I’m glad he shuddered a bit as he walked to the green after his Houdini act atop one of the most scenic – and scary – shots anywhere.

But when we think of scary, we normally think of it figuratively, as in, “This shot is scary hard” or “The result of this shot from an impossible lie could be scary.”

Anyone who has played Pebble knows that spot so well. Jack Nicklaus called it the hardest second shot in the world.

You should make absolutely sure you’re far enough short of the cliff with your tee ball. There’s no point in pushing the envelope to get a shorter shot to the green. It’s too risky.

And then when you’re walking to the green, you don’t dare go anywhere near that cliff. After all the erosion over the years, who knows if that cliff is stable?

I’ve even had nightmares about that hole. The recurring dream is that I’m driving a cart and somehow drive it right over the cliff. The stories about Spieth’s shot said that happened once, but I read elsewhere that it’s an urban legend.

But here’s my main takeaway: What Spieth did on No. 8 makes my most memorable trouble shots pale by comparison.

So many times, I’ve been in “the junk.” I walk through thick grass and foliage to find my ball, then think (often foolishly) that I can hit it out of there.

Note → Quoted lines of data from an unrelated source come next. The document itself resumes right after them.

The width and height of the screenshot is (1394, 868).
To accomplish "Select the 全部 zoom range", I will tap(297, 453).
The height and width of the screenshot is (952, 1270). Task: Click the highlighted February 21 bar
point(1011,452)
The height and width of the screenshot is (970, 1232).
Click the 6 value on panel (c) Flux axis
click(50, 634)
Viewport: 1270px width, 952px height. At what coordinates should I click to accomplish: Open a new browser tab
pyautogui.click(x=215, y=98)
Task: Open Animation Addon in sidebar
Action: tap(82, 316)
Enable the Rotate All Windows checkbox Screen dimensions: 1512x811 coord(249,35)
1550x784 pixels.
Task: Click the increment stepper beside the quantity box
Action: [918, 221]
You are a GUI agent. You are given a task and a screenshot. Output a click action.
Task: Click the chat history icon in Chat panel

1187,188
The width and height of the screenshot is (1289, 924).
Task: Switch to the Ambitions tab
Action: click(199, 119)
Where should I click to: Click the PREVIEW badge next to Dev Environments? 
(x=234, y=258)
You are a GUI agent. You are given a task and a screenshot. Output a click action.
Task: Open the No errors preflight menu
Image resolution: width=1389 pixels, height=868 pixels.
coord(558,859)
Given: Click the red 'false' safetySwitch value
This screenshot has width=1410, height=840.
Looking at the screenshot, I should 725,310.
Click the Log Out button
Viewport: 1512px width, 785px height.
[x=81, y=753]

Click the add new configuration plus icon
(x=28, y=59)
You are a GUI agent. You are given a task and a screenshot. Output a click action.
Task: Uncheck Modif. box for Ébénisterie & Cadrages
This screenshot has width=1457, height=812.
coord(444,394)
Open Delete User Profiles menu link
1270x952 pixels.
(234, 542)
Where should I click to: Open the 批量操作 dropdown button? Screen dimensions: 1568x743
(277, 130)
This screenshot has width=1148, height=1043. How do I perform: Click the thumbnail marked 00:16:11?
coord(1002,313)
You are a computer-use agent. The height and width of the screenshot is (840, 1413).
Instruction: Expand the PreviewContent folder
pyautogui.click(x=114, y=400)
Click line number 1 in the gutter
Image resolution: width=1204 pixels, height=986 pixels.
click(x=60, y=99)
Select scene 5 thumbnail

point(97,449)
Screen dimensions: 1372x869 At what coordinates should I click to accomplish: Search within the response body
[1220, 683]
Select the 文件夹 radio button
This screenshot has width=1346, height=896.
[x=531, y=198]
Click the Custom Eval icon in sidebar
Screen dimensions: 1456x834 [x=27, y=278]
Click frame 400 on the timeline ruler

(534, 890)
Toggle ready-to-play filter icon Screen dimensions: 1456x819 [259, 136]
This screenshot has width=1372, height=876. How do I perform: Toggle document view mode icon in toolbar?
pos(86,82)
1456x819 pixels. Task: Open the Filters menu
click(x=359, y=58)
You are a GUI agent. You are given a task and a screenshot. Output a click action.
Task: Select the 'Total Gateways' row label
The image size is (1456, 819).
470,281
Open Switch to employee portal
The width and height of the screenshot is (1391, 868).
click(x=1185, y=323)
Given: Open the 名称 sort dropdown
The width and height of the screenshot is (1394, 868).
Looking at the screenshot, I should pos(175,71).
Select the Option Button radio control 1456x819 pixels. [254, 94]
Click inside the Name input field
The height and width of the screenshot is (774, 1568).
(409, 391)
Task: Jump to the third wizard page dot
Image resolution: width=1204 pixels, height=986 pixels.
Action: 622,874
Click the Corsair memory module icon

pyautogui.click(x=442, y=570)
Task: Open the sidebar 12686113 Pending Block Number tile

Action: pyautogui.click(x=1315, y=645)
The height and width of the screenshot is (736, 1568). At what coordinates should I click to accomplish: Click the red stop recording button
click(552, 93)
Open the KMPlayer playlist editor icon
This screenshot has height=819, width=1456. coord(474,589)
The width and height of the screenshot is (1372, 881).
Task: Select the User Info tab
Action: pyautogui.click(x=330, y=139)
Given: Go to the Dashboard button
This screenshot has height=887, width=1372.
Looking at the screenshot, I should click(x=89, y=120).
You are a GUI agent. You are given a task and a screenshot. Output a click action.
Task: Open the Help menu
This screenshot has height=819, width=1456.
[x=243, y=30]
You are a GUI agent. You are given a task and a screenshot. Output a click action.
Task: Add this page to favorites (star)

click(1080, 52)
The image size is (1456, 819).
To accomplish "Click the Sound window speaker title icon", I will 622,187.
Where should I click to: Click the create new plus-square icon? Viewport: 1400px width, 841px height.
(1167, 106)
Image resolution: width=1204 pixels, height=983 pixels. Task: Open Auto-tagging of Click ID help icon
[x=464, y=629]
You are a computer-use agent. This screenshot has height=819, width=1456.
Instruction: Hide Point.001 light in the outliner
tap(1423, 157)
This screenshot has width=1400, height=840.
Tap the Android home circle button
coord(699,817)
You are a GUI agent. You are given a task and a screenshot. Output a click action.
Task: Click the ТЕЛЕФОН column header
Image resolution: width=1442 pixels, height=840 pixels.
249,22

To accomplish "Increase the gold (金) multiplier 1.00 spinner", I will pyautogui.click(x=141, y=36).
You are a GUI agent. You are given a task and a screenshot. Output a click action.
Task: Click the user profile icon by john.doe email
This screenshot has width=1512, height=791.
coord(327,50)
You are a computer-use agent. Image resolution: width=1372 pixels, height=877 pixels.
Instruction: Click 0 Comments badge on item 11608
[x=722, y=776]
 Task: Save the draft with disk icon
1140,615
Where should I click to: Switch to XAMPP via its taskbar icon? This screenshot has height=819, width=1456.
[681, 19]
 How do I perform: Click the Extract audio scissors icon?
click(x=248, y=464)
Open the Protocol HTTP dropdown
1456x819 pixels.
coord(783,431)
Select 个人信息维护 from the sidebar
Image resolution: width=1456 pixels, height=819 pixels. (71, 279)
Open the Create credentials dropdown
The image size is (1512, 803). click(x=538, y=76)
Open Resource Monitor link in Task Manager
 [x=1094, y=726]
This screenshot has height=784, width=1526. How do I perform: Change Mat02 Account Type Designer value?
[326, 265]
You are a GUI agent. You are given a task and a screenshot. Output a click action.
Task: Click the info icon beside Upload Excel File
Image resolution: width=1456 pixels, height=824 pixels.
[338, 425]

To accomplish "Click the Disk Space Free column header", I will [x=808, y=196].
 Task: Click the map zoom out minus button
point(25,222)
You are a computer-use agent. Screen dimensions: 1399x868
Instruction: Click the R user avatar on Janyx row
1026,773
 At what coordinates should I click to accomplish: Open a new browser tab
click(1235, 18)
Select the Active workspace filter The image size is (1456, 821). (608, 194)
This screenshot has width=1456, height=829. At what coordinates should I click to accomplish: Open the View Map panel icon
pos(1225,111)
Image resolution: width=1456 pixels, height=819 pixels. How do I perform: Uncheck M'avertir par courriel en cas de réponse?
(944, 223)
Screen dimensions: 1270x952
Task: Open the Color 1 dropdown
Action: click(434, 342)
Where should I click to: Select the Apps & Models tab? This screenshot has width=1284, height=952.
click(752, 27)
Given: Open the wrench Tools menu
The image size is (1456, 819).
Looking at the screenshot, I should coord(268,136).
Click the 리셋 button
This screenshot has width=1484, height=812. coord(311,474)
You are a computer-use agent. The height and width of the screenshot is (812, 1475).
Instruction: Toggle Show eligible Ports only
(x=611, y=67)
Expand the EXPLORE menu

And so many times, I’ve paid for it by putting myself in worse shape thanks to my attempted heroics. It’s so simple and obvious: Take my medicine and take a drop. But I think I can beat the odds.

Spieth isn’t built like that, of course. He has some Phil Mickelson in him. What would Lefty do? He would hit the shot – although I’ve got to wonder if even Mickelson would try to hit a shot from right above the cliff on No. 8 at Pebble.

Memorably, Spieth hit that impossible shot in the Ryder Cup last fall, the one where he popped the ball onto the green from far below it, then lost his balance and ran down the hill, stopping just feet short of Lake Michigan.

He has that dramatic bent that makes him endearing, just as Mickelson is a favorite of so many people for the same reason. These guys aren’t just good, they’re creative and sometimes fearless.

If ever we needed an example of the fact that we’re not them, Saturday told you everything.

Could you keep your weight on your back leg to avoid falling to your death and still hit a quality shot?

Spieth actually managed to hit his ball up by the green. Part of the reason I’d take a drop is that I’m sure I would be so concerned about not taking my normal swing, I’d dump the shot in the ocean anyway. Why even attempt it?

But that’s Jordan Spieth. That’s what he does. And that’s what he did Saturday.

Even if he had won the tournament by one shot instead of losing by two, I wouldn’t have been on board with it. I hope he never tries anything like that ever again. Sorry … it’s just not worth it. Not ever.